I pulled away from Greenville this morning with mixed emotions. With my two roommates in the front of the car, jamming out to music, I sat in the back and stole a few last glances around Greenville to keep them in my photographical memory as we drove out of town. Four years, it’s been, but it seems like yesterday.
We drove by campus one last time. I saw the auditorium where my School of Communication graduation was held Friday night. I saw the fountain ECU had worked so hardly to complete before the fall semester at the beginning of this year. I saw my old dorm building, the library, the classrooms where I spent majority of my time and then, lastly, the dining hall—the place where I met my friends, the place where we sat and talked and laughed and joked for four years, over sub-par food and unlimited trips to the buffet line.
We made the left to take us to Greenville Boulevard, and I saw the East Carolina University sign on the corner of campus for probably one of the last times. We continued up the street, and I turned my head and looked left, as I saw the football stadium come into view—the stadium where thousands of people crammed for every Pirate football game. The stadium where we tailgated for four years. The stadium that roared and cheered over clouds of purple haze as the football team ran out of the locker-room and onto the field. The stadium draped in purple and gold. The banners, the signs, the Pirate mascot. The stadium that I’d never experience as a student of ECU again. With one last glance back, my mind drifted off into Friday morning.

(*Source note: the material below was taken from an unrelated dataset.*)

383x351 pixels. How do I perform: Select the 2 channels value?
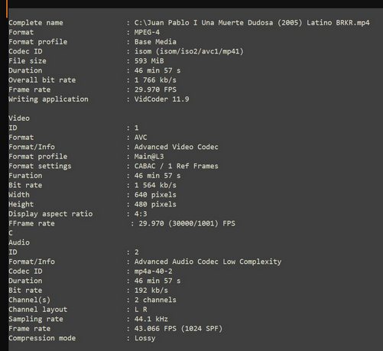pos(155,300)
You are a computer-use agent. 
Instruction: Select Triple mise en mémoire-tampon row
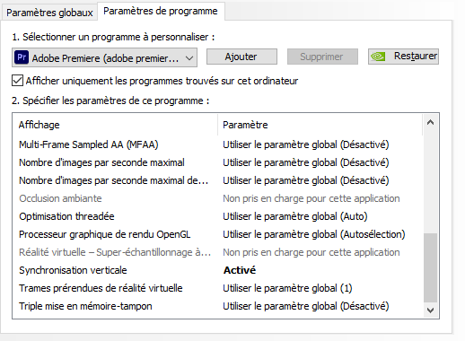pyautogui.click(x=217, y=306)
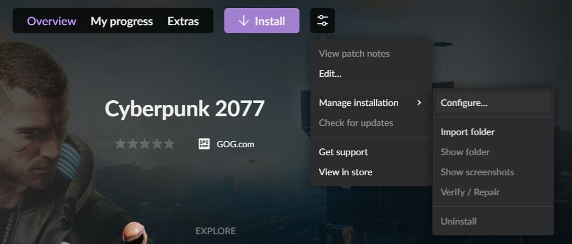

I sat front row with my friend Kylie in the big, university graduation early Friday morning at the Pirate stadium. The air was warm. The breeze was cool. The stands were packed with family and friends, and of course, the thousands of graduates. I watched as the purple and gold flags floated with the breeze. The banners moved in the wind too, as well as the faculty’s hats, while they sat on stage. We were cheering for our senior class representative who had just left the stage, after finishing his speech. The crowd fell silent again when another man got up to speak. Ray Mabus, the United States Secretary of the Navy, took the podium.
In a crowd of more than 40,000 people, Mabus’s voice was the only one even so much as echoing throughout the entire stadium. But it was not so much his voice, but his words that snagged the attention of the graduates and their families and friends, and his intention behind them.

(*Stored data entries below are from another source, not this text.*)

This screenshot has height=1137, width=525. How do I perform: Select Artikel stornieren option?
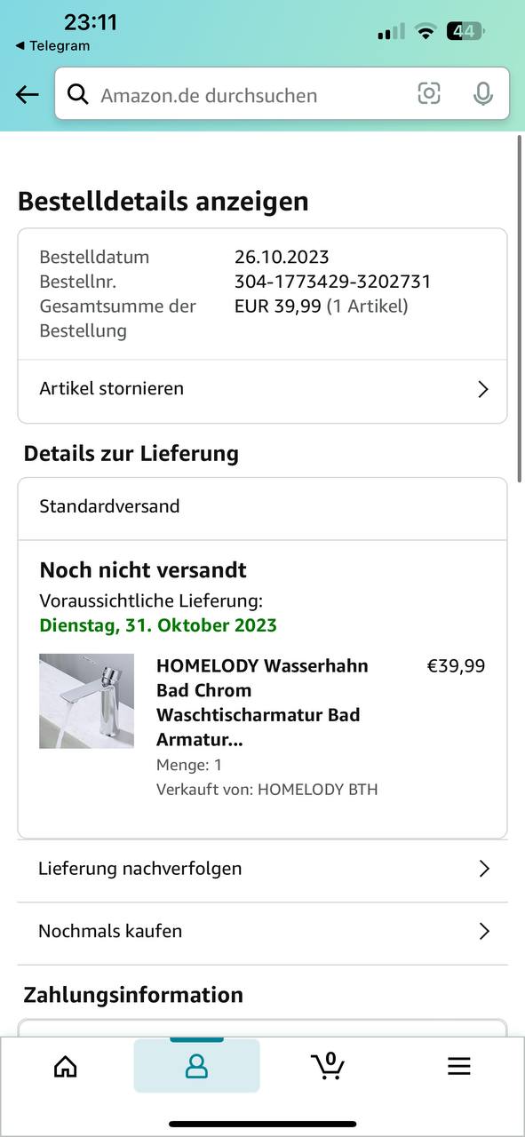[262, 389]
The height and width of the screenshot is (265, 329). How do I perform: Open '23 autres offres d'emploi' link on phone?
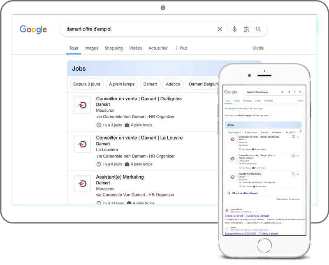pyautogui.click(x=245, y=193)
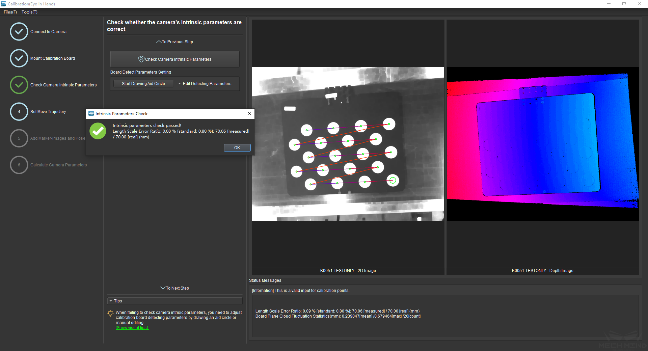Click the lightbulb tips icon

click(x=110, y=313)
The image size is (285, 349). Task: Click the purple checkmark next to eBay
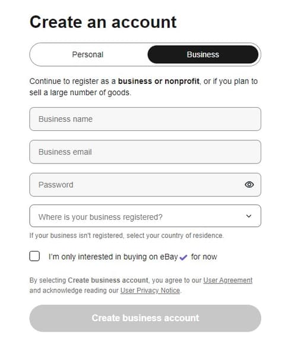(x=183, y=257)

He told East Carolina University’s graduating class to go out into the world and do something bigger than us. He said when luck and opportunity meet, it would be a good day for us, but not to rely on luck and opportunity completely. If you want it, do something about it. Go get it. Reach for your goals, and don’t let anybody take anything from you. He spoke with sincerity. He spoke with confidence in us. He knows with this time in our lives, we experience a crossroads. What comes next? Where do we go? What do we do? How do we make these choices? He told us to look ahead with pride. Look ahead with dignity. Look ahead with strength. But then, he gave another lasting piece of advice.

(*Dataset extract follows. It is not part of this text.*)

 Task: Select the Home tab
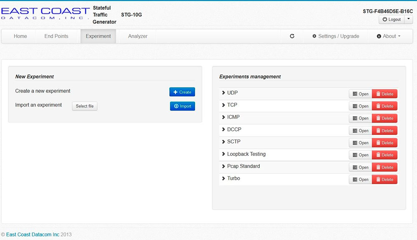20,36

Look around, he said. Look around at the person beside you. Look around at the people above you. Look around at the people who came today to see you graduate. Every person in this stadium has helped you reach your goal somehow, even if you don’t know him or her, he said. He made friends and family stand, one by one, in separate categories. The parents were the last to rise.
As we all squirmed around to find our parents, I spotted mine to the left of me. I don’t know what came over me, but something inside me burst, and I stood up and waved and cheered, until I was almost in tears. I looked around at my fellow graduates, and they had tears in their eyes as well. It was a joyful day. One of celebration of the hard work and dedication I put into four years worth of studies in order to excel in my future endeavors. One I would not have reached if it weren’t for continuous, generous sacrifice and support from my parents and those around me. As I move forward into the future, I will never forget Mabus’s power-phrased words right before “Go Pirates” emanated from the stage:
It’s our time to fly. To have an impact on the world—to save it. Do something bigger than ourselves, and don’t do it for praise or satisfaction. Do it because it makes a difference. And don’t forget where you came from—don’t ever forget. Accept help, and give gratitude, and forever be grateful for all the people who got you to where you are today, receiving this diploma, as you embark on the next chapter of your lives to reach your dreams.
I leave Greenville this morning, not sad, but hopeful. It’s a time for change, a time for progress, and time to move forward. A big thank you to every person who has helped me reach this point.